Microfinance, macro problems?……..Abheek Barman
The microfinance market is booming and is likely to grow to a staggering $50 billion soon, but it’s fuelling a lot of worries in the states and New Delhi. Are micro lenders getting out of line Is it possible to make money while helping people out of poverty? In the last five years or so, one business, microfinance, seemed to suggest that the answer was yes. Look at the numbers: from merely $12 million in 2003, the market for lending tiny amounts of money mainly to groups of women has grown to more than $7 billion now. And analysts expect this to grow to a staggering $50 billion soon.
It’s easy to understand why. Many people in rural India don’t have access to loans from formal banks. In any case, procedures are cumbersome, paperwork intimidating. That explains why people go to moneylenders, who charge them upwards of 50% for loans. Microfinance, based on a model borrowed from Bangladesh, was supposed to change all that.
Micro-credit institutions would make small loans to groups of women at rates lower than what moneylenders charge. These would go into productive investments and defaults would be kept low because the entire community, or a group of women borrowers, would keep an eye on each other to make sure that the funds were used properly and repayments were on time.
Today, it’s reckoned that women’s selfhelp groups (SHGs) reach about 50 million people. Another 20 million are covered by microfinance institutions (MFIs). That leaves about 100 million people who still rely on moneylenders or relatives for loans. That’s a huge untapped market, which explains why analysts are falling over each other to talk up microfinance.
A few months ago, India’s largest micro-credit company, SKS Microfinance, had a hugely successful listing. But now, the whole micro-credit story seems to be fraying at the edges. And that’s even if you discount the churn at the top in SKS. What’s worrying many people is whether it’s possible to keep poor borrowers happy while growing profits fast enough to keep shareholders smiling as well.
In June, the governments of Andhra Pradesh and Kerala asked MFIs to comply with local rules that regulate the money lending activity. A handful of MFIs are contesting this in court. And last week, Andhra Pradesh passed an ordinance to regulate MFIs, one which stops short of capping interest rates.

* _Rows_

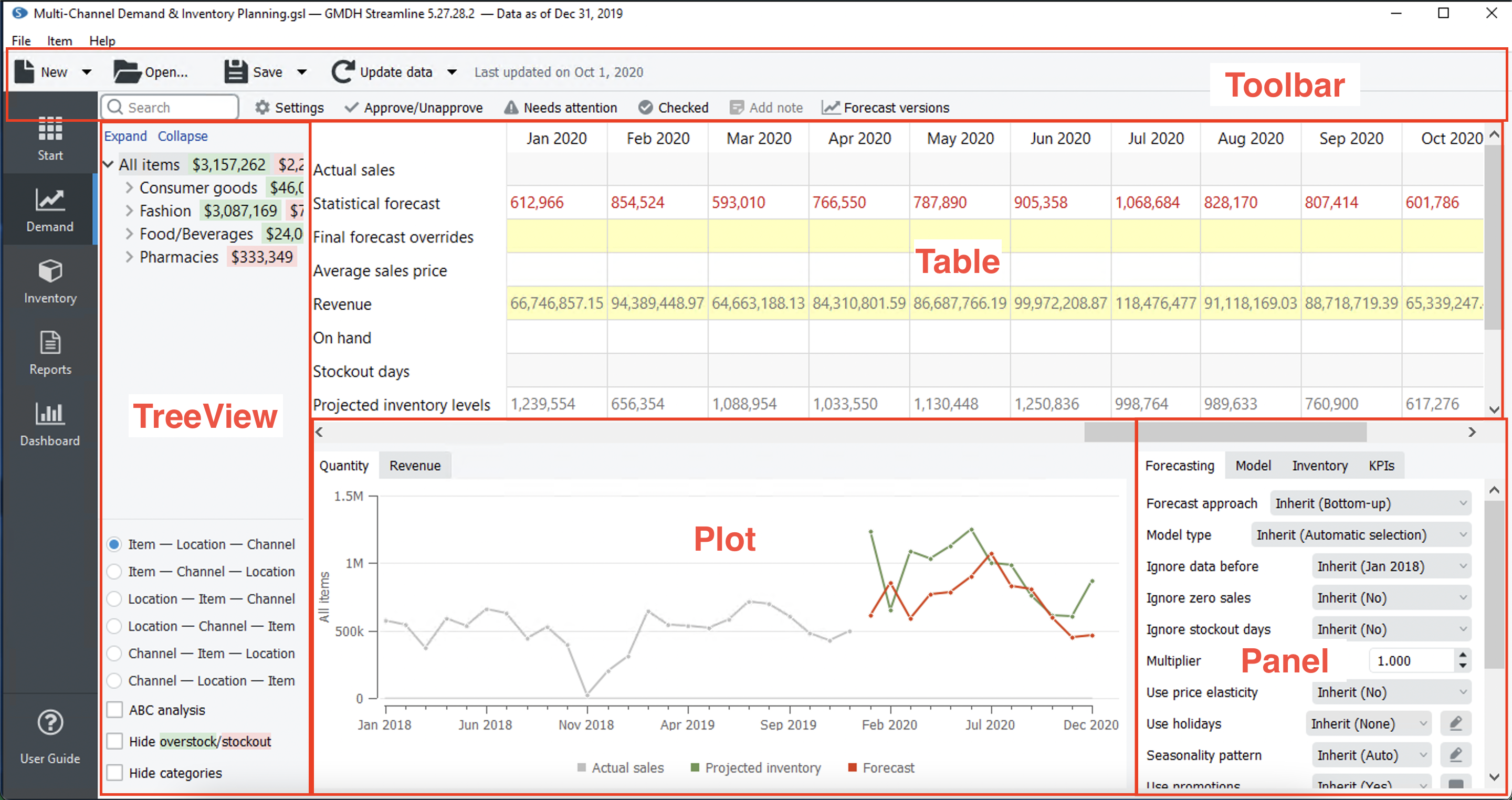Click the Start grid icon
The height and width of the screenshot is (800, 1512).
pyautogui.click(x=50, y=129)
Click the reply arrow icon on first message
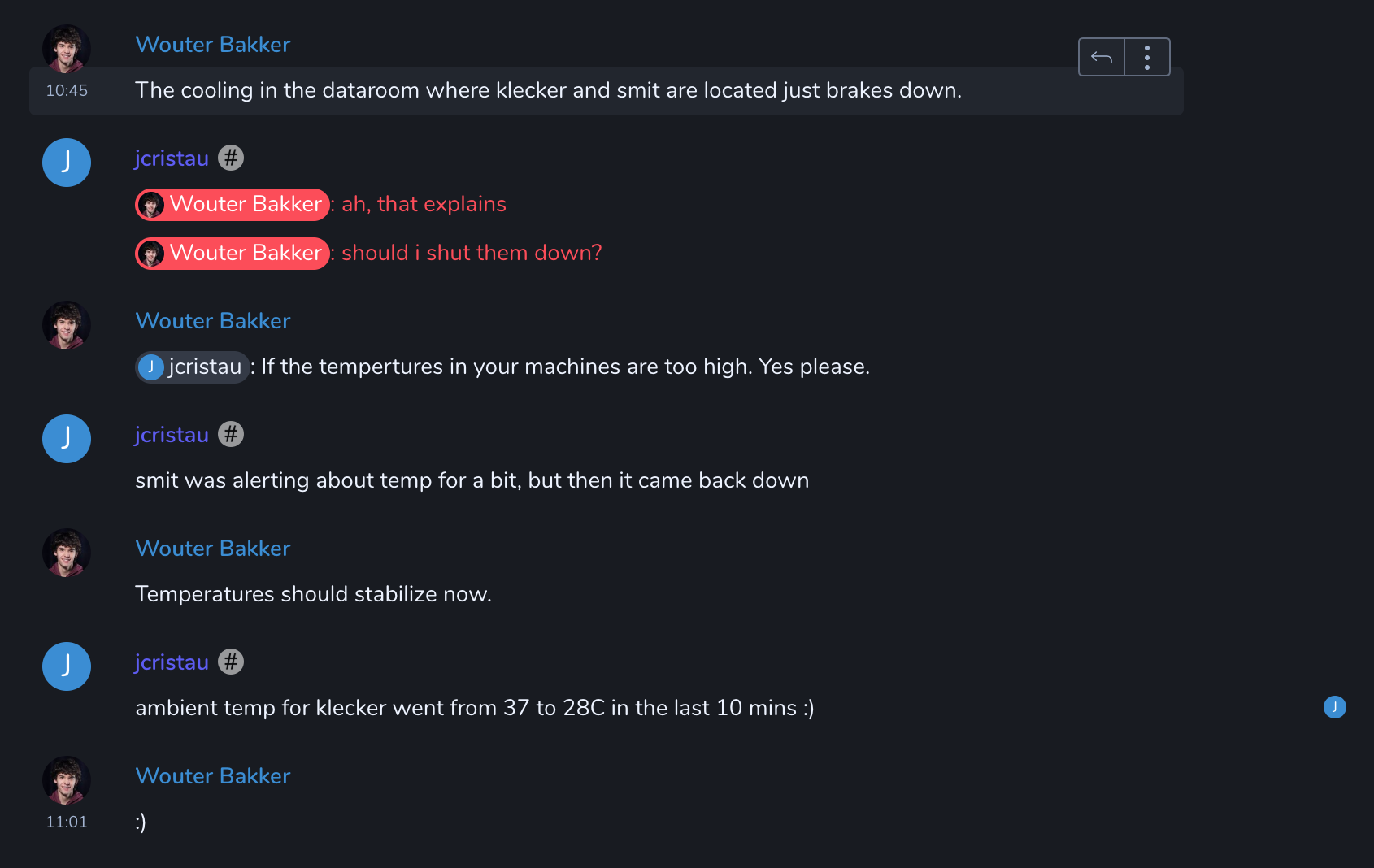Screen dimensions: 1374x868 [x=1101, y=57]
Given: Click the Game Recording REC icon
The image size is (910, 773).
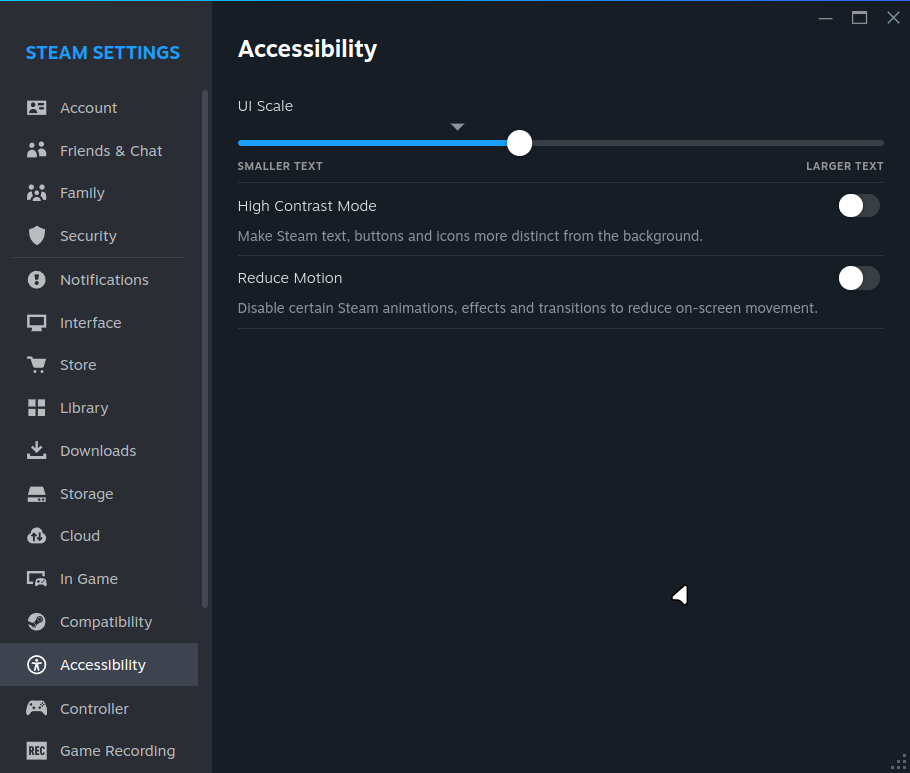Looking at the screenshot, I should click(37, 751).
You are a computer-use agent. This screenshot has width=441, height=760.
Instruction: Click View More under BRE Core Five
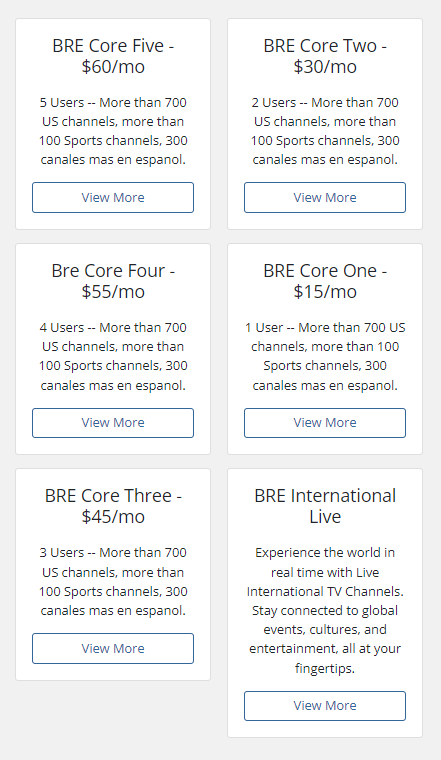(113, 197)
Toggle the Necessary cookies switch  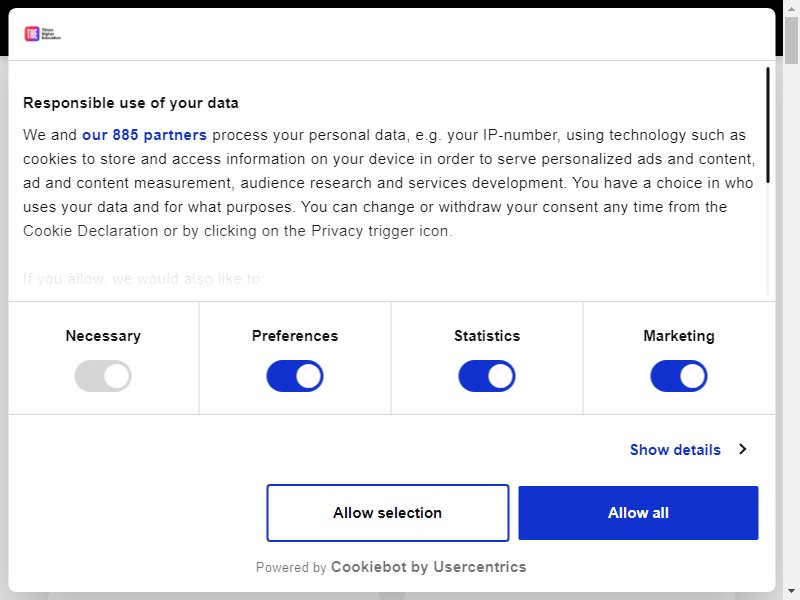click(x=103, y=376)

* _Your tasks_
a) From the microfinance article, retype the passage that begins at the words "Today, it’s reckoned" and stops after "smiling as well.".
b) Summarize the microfinance article in two sentences.
c) According to the microfinance article, how much do moneylenders charge for loans?

* _Answers for the tasks_
a)
Today, it’s reckoned that women’s selfhelp groups (SHGs) reach about 50 million people. Another 20 million are covered by microfinance institutions (MFIs). That leaves about 100 million people who still rely on moneylenders or relatives for loans. That’s a huge untapped market, which explains why analysts are falling over each other to talk up microfinance.
A few months ago, India’s largest micro-credit company, SKS Microfinance, had a hugely successful listing. But now, the whole micro-credit story seems to be fraying at the edges. And that’s even if you discount the churn at the top in SKS. What’s worrying many people is whether it’s possible to keep poor borrowers happy while growing profits fast enough to keep shareholders smiling as well.

b) Microfinance in India, which lends tiny amounts mainly to groups of women, has grown from $12 million in 2003 to more than $7 billion and is expected to reach $50 billion soon. Worries are mounting over whether lenders can keep poor borrowers happy while growing profits fast enough for shareholders, and Andhra Pradesh and Kerala have moved to bring microfinance institutions under local rules.

c) Upwards of 50%.